For fall, Owens went to town with thick, hand-crafted felt, washed alpaca, boiled wool, industrial canvas and shaggy shearlings, experimenting with jutting capelets seemingly modeled after paper boats, Cousin Itt-like macramé masks, and shaggy tufts of hair spilling from clothes here and there.
Interspersed were some of the sleekest, coolest outerwear you’ll probably see this season. He reprised his Dracu-collars on boxy black car coats, and also cut overcoats loose, whether in fluffy, brushed alpaca or slightly padded gray nylon. As a foil were slender, purposely creased lab coats in drab colors like dust.
The stiff leather coats had a sinister edge with their jutting back vents and harness-like clasps, expressing the military undercurrent.
Owens did not apologize for the theme, though the epaulettes he initially had added to biker jackets and overshirts gave him pause.
“And then I thought, ‘Oh, well, that’s all the more reason that I should just lean into it,'” he said. “I was thinking of police enforcement. It’s something that we just cannot avoid in the world around us right now.

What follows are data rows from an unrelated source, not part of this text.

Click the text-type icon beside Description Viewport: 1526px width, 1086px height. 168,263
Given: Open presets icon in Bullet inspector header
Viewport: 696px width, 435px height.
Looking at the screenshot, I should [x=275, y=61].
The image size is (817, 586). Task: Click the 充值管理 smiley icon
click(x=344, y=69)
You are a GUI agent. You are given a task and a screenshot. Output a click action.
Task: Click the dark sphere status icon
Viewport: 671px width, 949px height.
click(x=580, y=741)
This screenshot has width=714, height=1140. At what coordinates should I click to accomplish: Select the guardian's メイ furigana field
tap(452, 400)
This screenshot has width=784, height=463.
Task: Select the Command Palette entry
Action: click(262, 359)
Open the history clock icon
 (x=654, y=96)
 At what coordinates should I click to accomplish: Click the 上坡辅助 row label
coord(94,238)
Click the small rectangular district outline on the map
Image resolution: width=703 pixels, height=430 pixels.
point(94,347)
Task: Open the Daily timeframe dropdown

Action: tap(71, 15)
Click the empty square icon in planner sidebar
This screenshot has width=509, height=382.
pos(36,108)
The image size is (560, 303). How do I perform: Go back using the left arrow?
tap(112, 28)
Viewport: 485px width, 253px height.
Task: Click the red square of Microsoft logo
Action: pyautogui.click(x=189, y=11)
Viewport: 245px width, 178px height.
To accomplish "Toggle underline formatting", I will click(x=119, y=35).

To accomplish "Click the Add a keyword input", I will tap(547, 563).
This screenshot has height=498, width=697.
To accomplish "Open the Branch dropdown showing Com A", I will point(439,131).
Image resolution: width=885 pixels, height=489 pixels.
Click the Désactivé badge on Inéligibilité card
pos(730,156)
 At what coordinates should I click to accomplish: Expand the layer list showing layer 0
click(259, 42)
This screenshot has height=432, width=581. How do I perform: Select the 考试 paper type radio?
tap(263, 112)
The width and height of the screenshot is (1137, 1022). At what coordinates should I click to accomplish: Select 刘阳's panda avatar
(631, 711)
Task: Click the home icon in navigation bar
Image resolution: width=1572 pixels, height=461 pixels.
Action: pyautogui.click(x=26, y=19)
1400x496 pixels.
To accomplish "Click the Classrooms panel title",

So I thought, ‘What does one do with fear or concerns like that?’ You make fun of it. You mock your oppressors.”
Cue police boots that are “exaggerated and grotesque, as we know enforcement can be,” Owens said. (As an additional thumb in the eye, these came not only in “butch black” but also “mincy mauve.”)
He ended up nixing the epaulettes, finding them “a little bit too ham-fisted. What I fetishized instead were throat latches on the collars that created a more abstract military kind of stance.”
But he made no apologies for the fog, which connoted mystery and danger. “It’s a very theatrical gesture, but it’s also very dumb. It’s very rock concert,” he said. “I just personally love fog.”
It may have irked photographers, but it did not obscure the incredible cutting, storytelling and non-stop fashion thrills.